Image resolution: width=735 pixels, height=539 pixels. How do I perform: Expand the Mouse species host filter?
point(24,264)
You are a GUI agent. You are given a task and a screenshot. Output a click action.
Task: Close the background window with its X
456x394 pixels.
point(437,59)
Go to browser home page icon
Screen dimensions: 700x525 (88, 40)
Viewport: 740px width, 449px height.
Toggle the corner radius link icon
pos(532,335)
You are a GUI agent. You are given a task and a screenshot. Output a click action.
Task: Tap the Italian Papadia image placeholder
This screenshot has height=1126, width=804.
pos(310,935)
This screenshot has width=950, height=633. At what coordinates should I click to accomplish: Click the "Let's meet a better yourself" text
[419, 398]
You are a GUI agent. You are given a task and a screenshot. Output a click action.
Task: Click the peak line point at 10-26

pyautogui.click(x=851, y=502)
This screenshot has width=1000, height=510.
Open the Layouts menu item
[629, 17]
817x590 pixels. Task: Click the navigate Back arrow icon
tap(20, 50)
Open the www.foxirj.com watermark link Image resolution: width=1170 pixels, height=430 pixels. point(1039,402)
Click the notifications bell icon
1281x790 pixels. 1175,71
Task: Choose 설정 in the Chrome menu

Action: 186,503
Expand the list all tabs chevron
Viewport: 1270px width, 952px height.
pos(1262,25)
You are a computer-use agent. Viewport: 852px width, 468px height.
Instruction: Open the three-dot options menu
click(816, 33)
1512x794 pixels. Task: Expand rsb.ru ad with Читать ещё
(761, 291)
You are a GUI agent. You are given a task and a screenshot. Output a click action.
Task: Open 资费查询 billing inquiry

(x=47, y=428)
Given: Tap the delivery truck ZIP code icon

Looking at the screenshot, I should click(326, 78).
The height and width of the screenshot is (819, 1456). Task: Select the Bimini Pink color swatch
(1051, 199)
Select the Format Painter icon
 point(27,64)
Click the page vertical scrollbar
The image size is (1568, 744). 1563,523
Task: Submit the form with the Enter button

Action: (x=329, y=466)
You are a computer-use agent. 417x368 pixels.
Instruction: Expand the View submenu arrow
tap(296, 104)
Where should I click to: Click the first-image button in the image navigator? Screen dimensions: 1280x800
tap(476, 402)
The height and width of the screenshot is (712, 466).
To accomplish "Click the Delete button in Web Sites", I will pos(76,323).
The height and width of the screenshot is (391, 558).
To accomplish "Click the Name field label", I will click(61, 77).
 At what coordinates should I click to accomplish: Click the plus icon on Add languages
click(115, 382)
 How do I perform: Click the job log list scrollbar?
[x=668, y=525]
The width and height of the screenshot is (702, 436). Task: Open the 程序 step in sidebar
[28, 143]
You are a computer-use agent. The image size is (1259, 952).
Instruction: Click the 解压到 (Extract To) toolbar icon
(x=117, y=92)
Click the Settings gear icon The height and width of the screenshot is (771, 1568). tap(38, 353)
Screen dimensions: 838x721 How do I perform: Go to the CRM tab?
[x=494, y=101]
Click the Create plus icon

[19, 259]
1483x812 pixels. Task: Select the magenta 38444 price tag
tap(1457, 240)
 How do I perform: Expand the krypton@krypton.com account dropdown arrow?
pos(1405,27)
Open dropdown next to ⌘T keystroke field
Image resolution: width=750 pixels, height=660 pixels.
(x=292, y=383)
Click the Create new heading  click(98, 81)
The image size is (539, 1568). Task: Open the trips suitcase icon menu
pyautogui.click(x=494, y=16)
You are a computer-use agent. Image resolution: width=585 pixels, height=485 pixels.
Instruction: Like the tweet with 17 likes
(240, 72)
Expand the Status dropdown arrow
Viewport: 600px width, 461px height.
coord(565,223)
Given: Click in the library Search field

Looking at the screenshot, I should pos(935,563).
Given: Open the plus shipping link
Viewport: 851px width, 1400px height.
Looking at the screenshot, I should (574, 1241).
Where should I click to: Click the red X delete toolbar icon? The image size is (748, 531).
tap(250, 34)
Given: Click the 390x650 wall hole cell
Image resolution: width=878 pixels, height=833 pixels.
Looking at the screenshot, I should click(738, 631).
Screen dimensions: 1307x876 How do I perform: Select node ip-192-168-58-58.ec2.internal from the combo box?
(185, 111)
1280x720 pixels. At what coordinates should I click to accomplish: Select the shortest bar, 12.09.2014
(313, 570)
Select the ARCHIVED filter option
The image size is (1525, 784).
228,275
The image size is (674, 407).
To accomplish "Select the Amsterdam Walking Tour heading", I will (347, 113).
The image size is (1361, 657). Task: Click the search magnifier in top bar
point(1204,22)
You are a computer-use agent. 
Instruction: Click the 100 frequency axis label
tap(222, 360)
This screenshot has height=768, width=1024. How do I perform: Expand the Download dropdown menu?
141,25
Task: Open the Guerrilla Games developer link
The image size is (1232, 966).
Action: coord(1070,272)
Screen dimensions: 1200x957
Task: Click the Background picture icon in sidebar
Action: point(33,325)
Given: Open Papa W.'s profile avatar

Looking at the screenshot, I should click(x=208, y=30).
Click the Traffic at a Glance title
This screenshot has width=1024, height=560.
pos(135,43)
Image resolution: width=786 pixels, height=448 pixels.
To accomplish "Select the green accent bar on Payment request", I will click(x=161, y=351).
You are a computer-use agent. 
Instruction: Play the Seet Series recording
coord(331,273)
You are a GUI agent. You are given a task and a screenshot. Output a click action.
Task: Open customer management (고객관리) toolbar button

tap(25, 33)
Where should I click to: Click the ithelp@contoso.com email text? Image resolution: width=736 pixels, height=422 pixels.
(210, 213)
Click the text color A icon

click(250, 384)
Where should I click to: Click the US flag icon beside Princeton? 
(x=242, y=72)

THE PROBLEM:
Your task is to retype the entries verbatim, starting with the line that holds "Viewport: 740px width, 449px height." and stopping after the line that holds "Task: Tap the".

WORKED SOLUTION:
Viewport: 740px width, 449px height.
Toggle the corner radius link icon
pos(532,335)
You are a GUI agent. You are given a task and a screenshot. Output a click action.
Task: Tap the Italian Papadia image placeholder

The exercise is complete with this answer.